CSR as PR spin and marketing tool – capturing the imagination of the new ‘ethical consumer’?

CSR sounds like a good thing, yet the very notion is now a growing industry, seen as a vital tool in improving the public image of some of the world’s largest corporations. In simple terms, companies must be seen as committed to ethical behaviour and the undertaking of ‘good works’ in the communities in which they operate. As Christian Aid summarises: “It sounds and looks like a modern version of selfless philanthropy and no doubt in many individual cases is motivated by a genuine wish to help and has led to some benefits. The problem is that companies frequently use such initiatives to defend operations or ways of working which come in for public criticism” [5]. CSR, in other words, can become merely another branch of PR. Averting a public relations disaster often appears as the only possible reason for pursuing avenues of development activity. Shell was, in 1995, the face of the CSR debate in Britain in the aftermath of the joint PR disasters of the Nigerian government’s execution of Ken Saro-Wiwa and eight other protestors and the row over the company’s plan to abandon the Brent Spar North Sea oil platform. As will be examined in the second part of this report, Shell’s CSR programme has brought little benefit other than to reassure those in the developed world who are not willing to look further into the debate. It certainly has not delivered any benefits to those in the front-line of their extraction activities. The case studies in this report seek to reinforce that in many cases, the rhetoric and the reality of CSR are simply contradictory.

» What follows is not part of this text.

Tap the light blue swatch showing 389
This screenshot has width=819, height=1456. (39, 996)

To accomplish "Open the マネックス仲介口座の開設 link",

Resistance to the Corporate-ruled Globe

Since the landmark WTO protests in Seattle, the anti-corporatism agenda has been advanced, and afforded more publicity than even its most staunch supporters could have imagined. The corporation may be trying to render national governments impotent on the global stage, but a rising tide of grassroots opposition has constituted a worthy opponent on more than one occasion. Movements to challenge the foundations of the corporation are gaining ground slowly. In America, the corporate charter revocation movement tried to bring down oil giant Unocal; in Bolivia, the population fought and won a battle against a huge transnational corporation brought in by their government to privatise the water system; in India nearly 99% of the basmati patent of RiceTek was overturned; W. R. Grace and the U.S. government's patent on Neem was revoked [6].